══ DATASET RECORDS

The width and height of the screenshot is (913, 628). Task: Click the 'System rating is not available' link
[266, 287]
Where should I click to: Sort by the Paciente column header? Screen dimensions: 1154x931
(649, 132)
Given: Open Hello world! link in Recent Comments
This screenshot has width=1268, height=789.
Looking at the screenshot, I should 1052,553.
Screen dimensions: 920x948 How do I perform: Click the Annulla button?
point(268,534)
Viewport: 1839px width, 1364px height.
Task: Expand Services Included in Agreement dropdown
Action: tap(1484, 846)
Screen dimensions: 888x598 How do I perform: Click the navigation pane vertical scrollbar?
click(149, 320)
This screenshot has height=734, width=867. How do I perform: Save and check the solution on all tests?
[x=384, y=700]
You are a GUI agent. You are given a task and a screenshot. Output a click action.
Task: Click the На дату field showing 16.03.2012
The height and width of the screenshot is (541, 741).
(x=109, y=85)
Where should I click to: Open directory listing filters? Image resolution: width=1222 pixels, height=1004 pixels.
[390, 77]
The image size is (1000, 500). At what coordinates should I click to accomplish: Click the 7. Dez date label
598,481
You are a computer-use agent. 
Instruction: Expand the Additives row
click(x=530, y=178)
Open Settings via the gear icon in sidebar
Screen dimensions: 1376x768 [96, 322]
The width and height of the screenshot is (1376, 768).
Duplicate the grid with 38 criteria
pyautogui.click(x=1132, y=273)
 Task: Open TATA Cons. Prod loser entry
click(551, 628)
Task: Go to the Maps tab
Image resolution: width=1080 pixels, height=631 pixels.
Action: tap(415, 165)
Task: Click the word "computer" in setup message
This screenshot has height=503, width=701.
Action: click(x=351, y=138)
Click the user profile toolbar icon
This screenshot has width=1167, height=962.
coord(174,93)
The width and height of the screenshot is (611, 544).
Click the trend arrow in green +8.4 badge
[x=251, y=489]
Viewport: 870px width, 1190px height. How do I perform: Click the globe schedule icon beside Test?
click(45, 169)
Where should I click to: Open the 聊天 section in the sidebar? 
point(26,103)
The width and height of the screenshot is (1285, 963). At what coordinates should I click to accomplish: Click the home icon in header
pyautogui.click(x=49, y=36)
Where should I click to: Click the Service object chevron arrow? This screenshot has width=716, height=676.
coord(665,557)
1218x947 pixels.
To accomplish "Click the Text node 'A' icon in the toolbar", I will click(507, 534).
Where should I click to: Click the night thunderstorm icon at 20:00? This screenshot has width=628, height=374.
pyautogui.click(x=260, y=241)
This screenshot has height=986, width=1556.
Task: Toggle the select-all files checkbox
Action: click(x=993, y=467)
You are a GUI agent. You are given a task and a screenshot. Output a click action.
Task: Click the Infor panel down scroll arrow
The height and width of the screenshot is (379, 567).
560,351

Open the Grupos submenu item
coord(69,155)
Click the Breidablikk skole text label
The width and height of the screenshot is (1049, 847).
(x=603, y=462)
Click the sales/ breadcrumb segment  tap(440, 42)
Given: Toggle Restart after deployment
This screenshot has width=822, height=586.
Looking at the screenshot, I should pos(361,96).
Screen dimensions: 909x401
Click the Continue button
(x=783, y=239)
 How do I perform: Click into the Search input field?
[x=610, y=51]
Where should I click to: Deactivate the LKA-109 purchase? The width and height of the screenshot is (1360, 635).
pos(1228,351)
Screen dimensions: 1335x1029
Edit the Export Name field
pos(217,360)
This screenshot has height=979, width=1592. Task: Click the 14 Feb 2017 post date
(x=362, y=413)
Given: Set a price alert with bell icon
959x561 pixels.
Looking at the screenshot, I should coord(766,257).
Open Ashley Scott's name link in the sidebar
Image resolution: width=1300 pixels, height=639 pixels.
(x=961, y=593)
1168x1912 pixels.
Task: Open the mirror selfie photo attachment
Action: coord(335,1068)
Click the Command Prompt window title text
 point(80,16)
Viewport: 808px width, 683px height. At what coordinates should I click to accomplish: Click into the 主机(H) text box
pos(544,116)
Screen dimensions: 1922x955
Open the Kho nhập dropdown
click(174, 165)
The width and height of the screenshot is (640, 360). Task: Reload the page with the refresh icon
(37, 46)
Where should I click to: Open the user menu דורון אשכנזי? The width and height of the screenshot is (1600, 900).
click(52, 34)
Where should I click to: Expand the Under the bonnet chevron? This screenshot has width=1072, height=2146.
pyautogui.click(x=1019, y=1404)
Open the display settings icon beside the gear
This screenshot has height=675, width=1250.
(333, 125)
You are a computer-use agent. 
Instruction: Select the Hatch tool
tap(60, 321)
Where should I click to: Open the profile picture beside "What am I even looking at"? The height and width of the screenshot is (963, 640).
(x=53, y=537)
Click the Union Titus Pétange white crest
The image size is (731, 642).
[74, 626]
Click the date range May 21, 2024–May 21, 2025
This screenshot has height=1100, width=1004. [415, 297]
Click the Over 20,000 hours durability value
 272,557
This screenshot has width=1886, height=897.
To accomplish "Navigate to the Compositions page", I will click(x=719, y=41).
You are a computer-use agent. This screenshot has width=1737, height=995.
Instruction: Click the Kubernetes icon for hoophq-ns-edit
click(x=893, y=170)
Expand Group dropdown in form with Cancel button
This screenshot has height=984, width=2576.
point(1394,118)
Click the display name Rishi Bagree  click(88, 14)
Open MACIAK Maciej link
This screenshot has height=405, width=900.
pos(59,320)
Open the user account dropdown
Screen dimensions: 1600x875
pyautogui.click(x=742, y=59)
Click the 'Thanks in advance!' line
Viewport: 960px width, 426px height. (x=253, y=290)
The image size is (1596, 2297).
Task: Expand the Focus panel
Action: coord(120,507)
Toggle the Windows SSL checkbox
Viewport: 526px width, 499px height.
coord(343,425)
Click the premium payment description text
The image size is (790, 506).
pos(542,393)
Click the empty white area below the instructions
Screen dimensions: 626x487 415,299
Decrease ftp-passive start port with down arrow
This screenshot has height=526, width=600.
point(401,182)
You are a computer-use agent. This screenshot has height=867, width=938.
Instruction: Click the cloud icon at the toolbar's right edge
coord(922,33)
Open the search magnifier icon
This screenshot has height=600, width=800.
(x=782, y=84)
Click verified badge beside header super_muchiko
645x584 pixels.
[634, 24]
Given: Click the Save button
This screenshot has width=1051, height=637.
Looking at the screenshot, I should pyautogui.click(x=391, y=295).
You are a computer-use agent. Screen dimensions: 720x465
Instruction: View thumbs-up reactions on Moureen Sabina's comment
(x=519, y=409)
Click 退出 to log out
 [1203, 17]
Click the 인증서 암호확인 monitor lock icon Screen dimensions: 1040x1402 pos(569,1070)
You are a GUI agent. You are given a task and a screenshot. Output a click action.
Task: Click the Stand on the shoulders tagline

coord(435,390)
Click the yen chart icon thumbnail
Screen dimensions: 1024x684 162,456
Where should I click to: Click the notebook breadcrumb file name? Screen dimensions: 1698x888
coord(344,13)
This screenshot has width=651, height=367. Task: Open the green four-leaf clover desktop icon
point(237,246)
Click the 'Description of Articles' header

════

## EXERCISE
Your reply should consist of all the records, restated exactly.

## SOLUTION TO THE EXERCISE
The width and height of the screenshot is (913, 628). Task: Click the 'System rating is not available' link
[266, 287]
Where should I click to: Sort by the Paciente column header? Screen dimensions: 1154x931
(649, 132)
Given: Open Hello world! link in Recent Comments
This screenshot has width=1268, height=789.
Looking at the screenshot, I should 1052,553.
Screen dimensions: 920x948 How do I perform: Click the Annulla button?
point(268,534)
Viewport: 1839px width, 1364px height.
Task: Expand Services Included in Agreement dropdown
Action: tap(1484, 846)
Screen dimensions: 888x598 How do I perform: Click the navigation pane vertical scrollbar?
click(149, 320)
This screenshot has height=734, width=867. How do I perform: Save and check the solution on all tests?
[x=384, y=700]
You are a GUI agent. You are given a task and a screenshot. Output a click action.
Task: Click the На дату field showing 16.03.2012
The height and width of the screenshot is (541, 741).
(x=109, y=85)
Where should I click to: Open directory listing filters? Image resolution: width=1222 pixels, height=1004 pixels.
[390, 77]
The image size is (1000, 500). At what coordinates should I click to accomplish: Click the 7. Dez date label
598,481
You are a computer-use agent. 
Instruction: Expand the Additives row
click(x=530, y=178)
Open Settings via the gear icon in sidebar
Screen dimensions: 1376x768 [96, 322]
The width and height of the screenshot is (1376, 768).
Duplicate the grid with 38 criteria
pyautogui.click(x=1132, y=273)
 Task: Open TATA Cons. Prod loser entry
click(551, 628)
Task: Go to the Maps tab
Image resolution: width=1080 pixels, height=631 pixels.
Action: tap(415, 165)
Task: Click the word "computer" in setup message
This screenshot has height=503, width=701.
Action: click(x=351, y=138)
Click the user profile toolbar icon
This screenshot has width=1167, height=962.
coord(174,93)
The width and height of the screenshot is (611, 544).
Click the trend arrow in green +8.4 badge
[x=251, y=489]
Viewport: 870px width, 1190px height. How do I perform: Click the globe schedule icon beside Test?
click(45, 169)
Where should I click to: Open the 聊天 section in the sidebar? 
point(26,103)
The width and height of the screenshot is (1285, 963). At what coordinates should I click to accomplish: Click the home icon in header
pyautogui.click(x=49, y=36)
Where should I click to: Click the Service object chevron arrow? This screenshot has width=716, height=676.
coord(665,557)
1218x947 pixels.
To accomplish "Click the Text node 'A' icon in the toolbar", I will click(507, 534).
Where should I click to: Click the night thunderstorm icon at 20:00? This screenshot has width=628, height=374.
pyautogui.click(x=260, y=241)
This screenshot has height=986, width=1556.
Task: Toggle the select-all files checkbox
Action: click(x=993, y=467)
You are a GUI agent. You are given a task and a screenshot. Output a click action.
Task: Click the Infor panel down scroll arrow
The height and width of the screenshot is (379, 567).
560,351

Open the Grupos submenu item
coord(69,155)
Click the Breidablikk skole text label
The width and height of the screenshot is (1049, 847).
(x=603, y=462)
Click the sales/ breadcrumb segment  tap(440, 42)
Given: Toggle Restart after deployment
This screenshot has width=822, height=586.
Looking at the screenshot, I should pos(361,96).
Screen dimensions: 909x401
Click the Continue button
(x=783, y=239)
 How do I perform: Click into the Search input field?
[x=610, y=51]
Where should I click to: Deactivate the LKA-109 purchase? The width and height of the screenshot is (1360, 635).
pos(1228,351)
Screen dimensions: 1335x1029
Edit the Export Name field
pos(217,360)
This screenshot has height=979, width=1592. Task: Click the 14 Feb 2017 post date
(x=362, y=413)
Given: Set a price alert with bell icon
959x561 pixels.
Looking at the screenshot, I should coord(766,257).
Open Ashley Scott's name link in the sidebar
Image resolution: width=1300 pixels, height=639 pixels.
(x=961, y=593)
1168x1912 pixels.
Task: Open the mirror selfie photo attachment
Action: coord(335,1068)
Click the Command Prompt window title text
 point(80,16)
Viewport: 808px width, 683px height. At what coordinates should I click to accomplish: Click into the 主机(H) text box
pos(544,116)
Screen dimensions: 1922x955
Open the Kho nhập dropdown
click(174, 165)
The width and height of the screenshot is (640, 360). Task: Reload the page with the refresh icon
(37, 46)
Where should I click to: Open the user menu דורון אשכנזי? The width and height of the screenshot is (1600, 900).
click(52, 34)
Where should I click to: Expand the Under the bonnet chevron? This screenshot has width=1072, height=2146.
pyautogui.click(x=1019, y=1404)
Open the display settings icon beside the gear
This screenshot has height=675, width=1250.
(333, 125)
You are a computer-use agent. 
Instruction: Select the Hatch tool
tap(60, 321)
Where should I click to: Open the profile picture beside "What am I even looking at"? The height and width of the screenshot is (963, 640).
(x=53, y=537)
Click the Union Titus Pétange white crest
The image size is (731, 642).
[74, 626]
Click the date range May 21, 2024–May 21, 2025
This screenshot has height=1100, width=1004. [415, 297]
Click the Over 20,000 hours durability value
 272,557
This screenshot has width=1886, height=897.
To accomplish "Navigate to the Compositions page", I will click(x=719, y=41).
You are a computer-use agent. This screenshot has width=1737, height=995.
Instruction: Click the Kubernetes icon for hoophq-ns-edit
click(x=893, y=170)
Expand Group dropdown in form with Cancel button
This screenshot has height=984, width=2576.
point(1394,118)
Click the display name Rishi Bagree  click(88, 14)
Open MACIAK Maciej link
This screenshot has height=405, width=900.
pos(59,320)
Open the user account dropdown
Screen dimensions: 1600x875
pyautogui.click(x=742, y=59)
Click the 'Thanks in advance!' line
Viewport: 960px width, 426px height. (x=253, y=290)
The image size is (1596, 2297).
Task: Expand the Focus panel
Action: coord(120,507)
Toggle the Windows SSL checkbox
Viewport: 526px width, 499px height.
coord(343,425)
Click the premium payment description text
The image size is (790, 506).
pos(542,393)
Click the empty white area below the instructions
Screen dimensions: 626x487 415,299
Decrease ftp-passive start port with down arrow
This screenshot has height=526, width=600.
point(401,182)
You are a computer-use agent. This screenshot has height=867, width=938.
Instruction: Click the cloud icon at the toolbar's right edge
coord(922,33)
Open the search magnifier icon
This screenshot has height=600, width=800.
(x=782, y=84)
Click verified badge beside header super_muchiko
645x584 pixels.
[634, 24]
Given: Click the Save button
This screenshot has width=1051, height=637.
Looking at the screenshot, I should pyautogui.click(x=391, y=295).
You are a computer-use agent. Screen dimensions: 720x465
Instruction: View thumbs-up reactions on Moureen Sabina's comment
(x=519, y=409)
Click 退出 to log out
 [1203, 17]
Click the 인증서 암호확인 monitor lock icon Screen dimensions: 1040x1402 pos(569,1070)
You are a GUI agent. You are given a task and a screenshot. Output a click action.
Task: Click the Stand on the shoulders tagline

coord(435,390)
Click the yen chart icon thumbnail
Screen dimensions: 1024x684 162,456
Where should I click to: Click the notebook breadcrumb file name? Screen dimensions: 1698x888
coord(344,13)
This screenshot has width=651, height=367. Task: Open the green four-leaf clover desktop icon
point(237,246)
Click the 'Description of Articles' header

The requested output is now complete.